▶ INSTRUCTIONS TO FOLLOW
Copy out the listing below so that each line matches exactly.

▶ DATA UNDER STUDY

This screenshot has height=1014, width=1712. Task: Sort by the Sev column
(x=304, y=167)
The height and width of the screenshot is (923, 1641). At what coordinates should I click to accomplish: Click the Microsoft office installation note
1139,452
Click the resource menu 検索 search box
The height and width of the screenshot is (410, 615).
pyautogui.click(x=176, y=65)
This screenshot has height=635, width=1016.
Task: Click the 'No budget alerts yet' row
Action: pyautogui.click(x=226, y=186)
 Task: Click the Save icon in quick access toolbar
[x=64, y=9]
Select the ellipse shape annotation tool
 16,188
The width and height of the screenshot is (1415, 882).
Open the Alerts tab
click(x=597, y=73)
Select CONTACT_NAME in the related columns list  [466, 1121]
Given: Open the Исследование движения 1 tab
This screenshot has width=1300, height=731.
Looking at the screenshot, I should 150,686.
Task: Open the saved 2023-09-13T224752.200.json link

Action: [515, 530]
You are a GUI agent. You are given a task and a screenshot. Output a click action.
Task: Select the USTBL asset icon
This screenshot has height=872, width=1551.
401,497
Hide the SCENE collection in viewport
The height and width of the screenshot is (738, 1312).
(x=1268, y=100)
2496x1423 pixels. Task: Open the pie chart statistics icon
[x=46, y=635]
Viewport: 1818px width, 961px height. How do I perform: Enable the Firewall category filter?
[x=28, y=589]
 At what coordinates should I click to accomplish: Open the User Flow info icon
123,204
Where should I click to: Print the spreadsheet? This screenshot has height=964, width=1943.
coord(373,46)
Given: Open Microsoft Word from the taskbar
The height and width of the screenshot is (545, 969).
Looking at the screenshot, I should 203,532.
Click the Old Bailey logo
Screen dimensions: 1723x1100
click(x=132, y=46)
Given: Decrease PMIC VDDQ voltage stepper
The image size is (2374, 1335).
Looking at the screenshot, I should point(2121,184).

▶ ANSWER TO THIS PROBLEM
This screenshot has height=1014, width=1712. Task: Sort by the Sev column
(x=304, y=167)
The height and width of the screenshot is (923, 1641). At what coordinates should I click to accomplish: Click the Microsoft office installation note
1139,452
Click the resource menu 検索 search box
The height and width of the screenshot is (410, 615).
pyautogui.click(x=176, y=65)
This screenshot has height=635, width=1016.
Task: Click the 'No budget alerts yet' row
Action: pyautogui.click(x=226, y=186)
 Task: Click the Save icon in quick access toolbar
[x=64, y=9]
Select the ellipse shape annotation tool
 16,188
The width and height of the screenshot is (1415, 882).
Open the Alerts tab
click(x=597, y=73)
Select CONTACT_NAME in the related columns list  [466, 1121]
Given: Open the Исследование движения 1 tab
This screenshot has width=1300, height=731.
Looking at the screenshot, I should 150,686.
Task: Open the saved 2023-09-13T224752.200.json link

Action: [515, 530]
You are a GUI agent. You are given a task and a screenshot. Output a click action.
Task: Select the USTBL asset icon
This screenshot has height=872, width=1551.
401,497
Hide the SCENE collection in viewport
The height and width of the screenshot is (738, 1312).
(x=1268, y=100)
2496x1423 pixels. Task: Open the pie chart statistics icon
[x=46, y=635]
Viewport: 1818px width, 961px height. How do I perform: Enable the Firewall category filter?
[x=28, y=589]
 At what coordinates should I click to accomplish: Open the User Flow info icon
123,204
Where should I click to: Print the spreadsheet? This screenshot has height=964, width=1943.
coord(373,46)
Given: Open Microsoft Word from the taskbar
The height and width of the screenshot is (545, 969).
Looking at the screenshot, I should 203,532.
Click the Old Bailey logo
Screen dimensions: 1723x1100
click(x=132, y=46)
Given: Decrease PMIC VDDQ voltage stepper
The image size is (2374, 1335).
Looking at the screenshot, I should point(2121,184).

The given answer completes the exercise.